Scott Morrison ordered Department of the Prime Minister and Cabinet secretary Philip Gaetjens to lead the probe into the scheme, spurred by a recent audit report by national auditor-general Grant Hehir. The report was referred to Gaetjens last week, according to a statement from the Prime Minister’s office.
“Last Friday, the Prime Minister referred the matter of the auditor-general’s report to the secretary of PM&C for advice in relation to any actions in the application of the statement of ministerial standards,” it said.
“The Prime Minister is awaiting the secretary’s advice and will continue to follow due process.

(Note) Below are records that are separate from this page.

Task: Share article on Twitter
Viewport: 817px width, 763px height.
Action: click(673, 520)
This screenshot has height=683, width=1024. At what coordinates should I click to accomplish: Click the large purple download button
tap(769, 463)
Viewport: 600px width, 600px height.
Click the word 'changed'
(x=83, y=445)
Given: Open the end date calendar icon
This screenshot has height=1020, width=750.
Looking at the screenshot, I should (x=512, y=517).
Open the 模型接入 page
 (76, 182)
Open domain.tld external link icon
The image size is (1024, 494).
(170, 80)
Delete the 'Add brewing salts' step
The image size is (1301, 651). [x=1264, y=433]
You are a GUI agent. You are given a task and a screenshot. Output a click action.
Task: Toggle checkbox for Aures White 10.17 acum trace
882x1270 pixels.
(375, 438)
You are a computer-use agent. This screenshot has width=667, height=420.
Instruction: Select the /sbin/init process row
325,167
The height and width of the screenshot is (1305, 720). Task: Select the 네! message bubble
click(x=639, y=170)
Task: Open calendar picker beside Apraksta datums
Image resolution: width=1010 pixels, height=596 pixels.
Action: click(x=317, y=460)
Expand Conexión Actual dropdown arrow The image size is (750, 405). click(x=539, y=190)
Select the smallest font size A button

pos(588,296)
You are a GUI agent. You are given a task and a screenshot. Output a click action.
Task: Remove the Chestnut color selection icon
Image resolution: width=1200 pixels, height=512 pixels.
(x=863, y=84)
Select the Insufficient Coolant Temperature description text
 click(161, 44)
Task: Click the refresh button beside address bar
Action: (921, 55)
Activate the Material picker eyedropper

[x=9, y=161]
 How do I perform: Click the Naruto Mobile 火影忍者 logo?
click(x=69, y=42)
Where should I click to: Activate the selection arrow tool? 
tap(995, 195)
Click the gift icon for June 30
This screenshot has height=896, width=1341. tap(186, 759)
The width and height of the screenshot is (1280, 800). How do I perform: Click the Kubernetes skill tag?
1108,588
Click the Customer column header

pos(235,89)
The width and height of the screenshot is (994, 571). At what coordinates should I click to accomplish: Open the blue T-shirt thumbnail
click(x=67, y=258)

The matters raised in the media today have also been referred.”
The audit from the Australian National Audit Office found projects in target electorates identified by McKenzie’s office’ had only applied for 36% of the funding, but received 47% of the amount in the first round, while 73% of projects given money in the third round had not been recommended by the Australian Sports Commission. The target electorates were often marginal seats the Coalition needed to win at the 2019 election.
Gaetjens will also look into McKenzie’s dealings with a shooting club in Wangaratta.
On Wednesday it was reported that McKenzie had approved a $35,980 grant for the Wangaratta Clay Target Club in early 2019 to assist with the installation of new toilets and amenities, but had not disclosed that she was a member of the club. The gifted membership was not added to her senator’s register of interests when it was updated in November 21, despite having joined almost 10 months earlier.
A spokesperson for McKenzie argued the membership did not need to be declared.
“The gift of membership from the Wangaratta Clay Target Club was made during a site visit on 25 January 2019. It is valued at less than $300 making a declaration to the Senate unnecessary,” they said.
“Round-two funding became available in December 2018 at MYEFO and funding decisions were made from that time.”